I have spent three days banging my head on how to find a single solution to match anything between either single or double quotes with escaped single or doublequotes within actual source string and to replace matching text .. and I think that I have succeeded. Multi-line or single-line - it works. That is, this regex can be used to alter/change/sanitize 'text'
or "text"
or strings in other words, in any source code *(eg: file_get_contents ('some_class.php')
) and to leave everything else untouched, assuming that code comments are already removed before such action.
Here is regex wrapped in singlequotes ..
'@"[^"\\\\]*(?:\\\\.[^"\\\\]*)*"|\'[^\'\\\\]*(?:\\\\.[^\'\\\\]*)*\'@msu'
.. and here is regex wrapped within doublequotes.
"@\"[^\"\\\\]*(?:\\\\.[^\"\\\\]*)*\"|'[^'\\\\]*(?:\\\\.[^'\\\\]*)*'@msu"
It is perfeclty matching with source code like this ...
// Very nasty php array
$Damn = [
'a' => "' lorem ipsum '",
'b' => '"\" ipsu\'m lorem ',
'c' => " \' YabadabaDooya \" ",
'd\"' => '
f"
o\'"o
\'bar" ',
'e' => "'",
"f" => '"'
];
Since this is working as I expect, and I am actually not a PCRE guru (don't ask how much 'pain' I've had in the past three days D: until I came up to this solution), if there's anyone who knows how, and is willing to help by shrinking the above regex into more elegant/shorter solution, that would be superb. I assume that |
(or) in the middle of the pattern can be placed onto beginning, just once .. and I tried God only knows what .. to accomplish that, but no luck.
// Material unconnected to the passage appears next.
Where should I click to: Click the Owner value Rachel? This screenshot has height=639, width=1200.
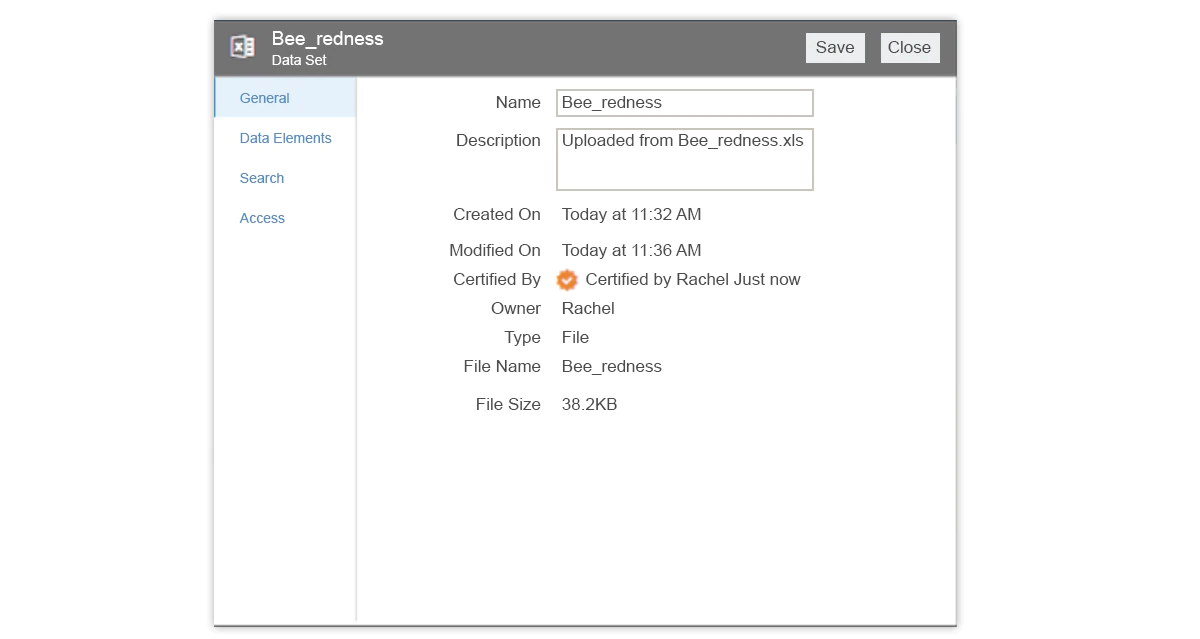point(588,308)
So, the general question is - how would shorter variant of the above pattern look alike ?
For Spooky, try this Multi-Delimiter Common Core approach
which is mostly your regex.
<<<PCRE
(["'`])((?:\\.|(?!\1|\\).)*)(\1)
PCRE;
https://regex101.com/r/LLWa6L/1
<<<PCRE_EXPLAINED
( ["'`] ) # (1), The delimiters
( # (2 start)
(?:
\\ . # Escape anything
| # or,
(?! \1 | \\ ) # Not a delimiter nor an escape
. # Any character
)*
) # (2 end)
( \1 ) # (3), Backreference to the delimiter
PCRE_EXPLAINED;